A.L. : Ah ça, pas de doute.

- L'histoire de son grand-père...

A.L. : Ouais.

- Alan, merci de nous avoir consacré du temps pour Classic Retrospective, et puis on a aussi hâte de te revoir jouer, et de voir où ta carrière musicale va te mener la prochaine fois.

A.L. : Eh bien, laissons passer une année et on remet ça.

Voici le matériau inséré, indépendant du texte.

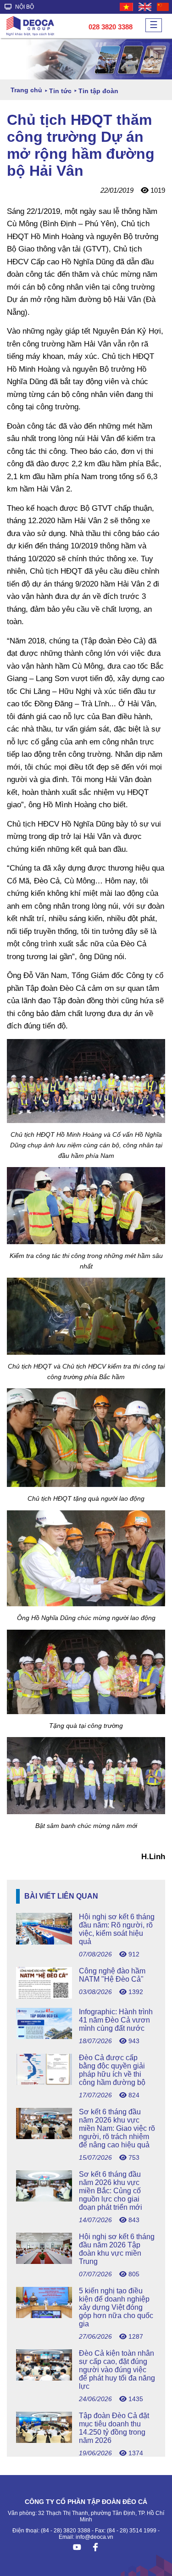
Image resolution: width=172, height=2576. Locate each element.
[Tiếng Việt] (127, 7)
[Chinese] (163, 7)
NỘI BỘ (24, 7)
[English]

- Nous n’y manquerons pas. Je recevrai de nouveau Alan à Classic Retrospective au début de la nouvelle année. Le verdict pourrait bien avoir été prononcé dans ses procès d'ici là et il sera peut-être en mesure de nous dire exactement ce qu'il en est sorti. Les maisons de disques associées à "Status Quo" seraient probablement heureuses qu'Alan Lancaster se détourne et s'allonge ("roll over lay down"), mais il est très…, il est d'une toute autre trempe et il n'est pas près de faire ça. Nous verrons bien ce qui se passera l'année prochaine. Ce soir, c’était notre dernière Classic Retrospective de 2004, nous reprendrons en janvier de l’année prochaine. Peut-être vous êtes-vous toujours demandé ce qu’il était advenu aussi de gens comme Neil Jones de "Black Feather". Alors, nous ferons le point avec Neil Johns, nous ferons également le point avec Joey Molland de "Bad Finger", nous ferons le point avec Peter Noon de "Herman's Hermits" et verrons ce qu’il fait ces jours-ci. Et nous ferons encore beaucoup d'autres choses dans Classic Retrospective en 2005, et pour finir la soirée, hommage à Alan Lancaster qui n'est pas près de se détourner et de s'allonger.